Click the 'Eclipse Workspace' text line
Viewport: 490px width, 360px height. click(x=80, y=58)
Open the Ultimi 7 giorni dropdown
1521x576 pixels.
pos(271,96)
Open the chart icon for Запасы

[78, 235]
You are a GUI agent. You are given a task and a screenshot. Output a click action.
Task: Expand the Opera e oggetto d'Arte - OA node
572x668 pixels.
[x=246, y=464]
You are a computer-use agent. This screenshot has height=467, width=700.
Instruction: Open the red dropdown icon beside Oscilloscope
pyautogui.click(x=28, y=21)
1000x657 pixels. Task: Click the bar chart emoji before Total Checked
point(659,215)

================

The records above must be repeated exactly, every one of them.

Click the 'Eclipse Workspace' text line
Viewport: 490px width, 360px height. click(x=80, y=58)
Open the Ultimi 7 giorni dropdown
1521x576 pixels.
pos(271,96)
Open the chart icon for Запасы

[78, 235]
You are a GUI agent. You are given a task and a screenshot. Output a click action.
Task: Expand the Opera e oggetto d'Arte - OA node
572x668 pixels.
[x=246, y=464]
You are a computer-use agent. This screenshot has height=467, width=700.
Instruction: Open the red dropdown icon beside Oscilloscope
pyautogui.click(x=28, y=21)
1000x657 pixels. Task: Click the bar chart emoji before Total Checked
point(659,215)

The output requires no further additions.